Johnson Matthey PLC is selling its gold and silver refineries for £118 million as the company shifts its attention to its core chemicals and technology operations.
Japan’s Asahi Holdings will take control over the plants in Salt Lake City, USA and Brampton in Canada, which employ around 340 people. Those facilities melt down old jewelry, mining ore and discarded industrial materials into gold and silver bars.
For the full-year ended March, the refineries reported sales of £44 million, with returns of approximately 25%. However, for the half-year Johnson Matthey posted a 23%-sales decline in those businesses due to lower prices and described the environment as “challenging.”
Johnson Matthey did not specify weather plunging gold and silver prices influenced its decision to dispose of the refineries. The metals have lost 12% and 18% since March, respectively, as the US dollar strengthened amid recovery in the worlds biggest economy.
“We think this is a sensible move given the midterm outlook for gold/silver prices remains unpromising and there are few synergies with the rest of the group,” said Adam Collins, analyst at Liberum, cited by the Financial Times.
Johnson Mattheys CEO Robert MacLeod said the sale of the refineries is a part of the companys “long term strategy” to shift its focus on utilizing its know-how in chemicals in order to provide high technology solutions.
Under that plan, Johnson Matthey will retain its platinum production facilities in UK and the US, as they have substantial importance for the companys leading catalyst manufacturing businesses. In the past few years, Johnson Matthey has made efforts to be seen as an advanced materials company and not another maker of gold and silver bullion.
The all-cash agreement is expected to close by the end of March 2015.
In Ocbtober, Johnson Matthey said it is buying Clariants energy storage division for £46 million, marking its third acquisition in the segment within two years.

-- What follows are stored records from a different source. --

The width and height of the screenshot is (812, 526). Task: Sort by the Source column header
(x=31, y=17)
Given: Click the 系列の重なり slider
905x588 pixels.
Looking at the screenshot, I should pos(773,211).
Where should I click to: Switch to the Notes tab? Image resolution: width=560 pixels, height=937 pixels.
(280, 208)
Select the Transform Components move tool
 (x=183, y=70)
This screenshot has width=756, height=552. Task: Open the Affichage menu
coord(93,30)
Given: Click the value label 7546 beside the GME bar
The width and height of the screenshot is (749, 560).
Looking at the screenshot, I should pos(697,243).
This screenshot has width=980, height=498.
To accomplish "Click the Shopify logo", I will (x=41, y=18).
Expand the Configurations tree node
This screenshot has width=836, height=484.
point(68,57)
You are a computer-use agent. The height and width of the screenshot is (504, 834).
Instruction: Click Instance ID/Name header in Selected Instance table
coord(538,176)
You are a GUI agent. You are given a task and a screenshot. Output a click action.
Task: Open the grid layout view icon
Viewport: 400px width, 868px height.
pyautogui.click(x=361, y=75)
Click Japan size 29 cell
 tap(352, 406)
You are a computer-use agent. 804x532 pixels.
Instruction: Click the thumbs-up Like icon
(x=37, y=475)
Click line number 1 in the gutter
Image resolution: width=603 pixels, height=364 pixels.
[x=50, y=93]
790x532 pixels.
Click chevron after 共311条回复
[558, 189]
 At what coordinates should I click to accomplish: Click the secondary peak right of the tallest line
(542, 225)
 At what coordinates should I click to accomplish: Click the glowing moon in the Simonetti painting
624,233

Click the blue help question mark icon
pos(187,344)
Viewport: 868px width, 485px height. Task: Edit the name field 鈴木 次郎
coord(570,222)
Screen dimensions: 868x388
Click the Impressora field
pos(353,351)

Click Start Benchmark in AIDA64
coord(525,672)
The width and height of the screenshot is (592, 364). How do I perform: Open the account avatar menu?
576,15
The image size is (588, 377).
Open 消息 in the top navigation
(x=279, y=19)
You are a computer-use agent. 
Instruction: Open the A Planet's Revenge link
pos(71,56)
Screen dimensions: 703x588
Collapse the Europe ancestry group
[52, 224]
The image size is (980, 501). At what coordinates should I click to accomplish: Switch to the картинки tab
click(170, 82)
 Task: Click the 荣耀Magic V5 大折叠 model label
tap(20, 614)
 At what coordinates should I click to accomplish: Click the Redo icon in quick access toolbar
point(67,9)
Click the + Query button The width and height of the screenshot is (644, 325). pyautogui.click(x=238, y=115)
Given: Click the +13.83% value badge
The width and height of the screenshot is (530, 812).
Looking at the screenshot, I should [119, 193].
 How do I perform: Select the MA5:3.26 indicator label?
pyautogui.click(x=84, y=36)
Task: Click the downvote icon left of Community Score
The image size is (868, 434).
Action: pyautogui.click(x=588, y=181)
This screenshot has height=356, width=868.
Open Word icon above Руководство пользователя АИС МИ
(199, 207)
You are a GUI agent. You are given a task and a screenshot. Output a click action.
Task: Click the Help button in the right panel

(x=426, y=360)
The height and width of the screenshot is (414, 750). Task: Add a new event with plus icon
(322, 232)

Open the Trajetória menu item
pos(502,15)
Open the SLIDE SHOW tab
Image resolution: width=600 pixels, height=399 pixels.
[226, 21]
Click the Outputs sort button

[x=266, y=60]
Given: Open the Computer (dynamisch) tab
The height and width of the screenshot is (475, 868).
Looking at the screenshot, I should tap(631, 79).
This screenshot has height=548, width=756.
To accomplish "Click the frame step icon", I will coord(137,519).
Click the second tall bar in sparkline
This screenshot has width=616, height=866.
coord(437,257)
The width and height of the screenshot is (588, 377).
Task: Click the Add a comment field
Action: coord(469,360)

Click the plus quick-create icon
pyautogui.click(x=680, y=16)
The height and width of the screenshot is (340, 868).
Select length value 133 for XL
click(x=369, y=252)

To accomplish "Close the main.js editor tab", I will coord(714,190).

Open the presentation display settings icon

Johnson Matthey PLC lost 2.50% on Friday and closed at GBX 3 201 in London. On Monday the stock gained 1.47% to trade at GBX 3 248 at 14:41 GMT, marking a one-year increase of 2.78%. The company is valued at £6.56 billion. According to the Financial Times, the 13 analysts offering 12-month price targets for have a median target of GBX 3 600, with a high estimate of GBX 4 050 and a low estimate of GBX 2 900. The median estimate represents a 12.46% increase from the last close price of GBX 3 201.